Table 1: Area of forest burnt, in [ha]
1990 1991 1992 1993 1994 1995 1996 1997 1998 1999 2000 2001 2002 2003
1,606 920 4,908 1,493 1,114 592 1,381 599 397 415 581 122 122 1,315
2004 2005 2006 2007 2008 2009 2010 2011 2012 2013 2014 2015 2016 2017
274 183 482 256 539 757 522 214 269 199 120 526 283 395

Emission factors

For the year 2017 the estimated emission factors from table 2 were applied.

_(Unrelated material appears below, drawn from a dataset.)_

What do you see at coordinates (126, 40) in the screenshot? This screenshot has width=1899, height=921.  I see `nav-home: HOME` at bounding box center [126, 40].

Table 2: Emission factors applied for 2017
Pollutant EF2017 [kg/ha forest area burnt]
NOx 145.47
CO 5,188.55
NMVOC 458.24
SOx 34.91
NH3 39.28
TSP 824.35
PM10 533.40
PM2.5 436.42
BC 39.28

Bibliography
1. BLE (Bundesanstalt für Landwirtschaft und Ernährung), 2018: Waldbrandstatistik der Bundesrepublik Deutschland für das Jahr 2017, Bonn: 21 S.
3. König, H.-C., 2007. Waldbrandschutz - Kompendium für Forst und Feuerwehr. 1. Fachverlag Matthias Grimm, Berlin, 197 S.
4. Seiler, W., Crutzen P.J.: Estimates of gross and net fluxes of carbon between the biosphere and the atmosphere from biomass burning. Climate Change. 1980
5. USEPA, 1996: Compilation of Air Pollutant Emission Factors Vol.1. Stationary, Point and Area Sources. Report AP-42 (fifth edition).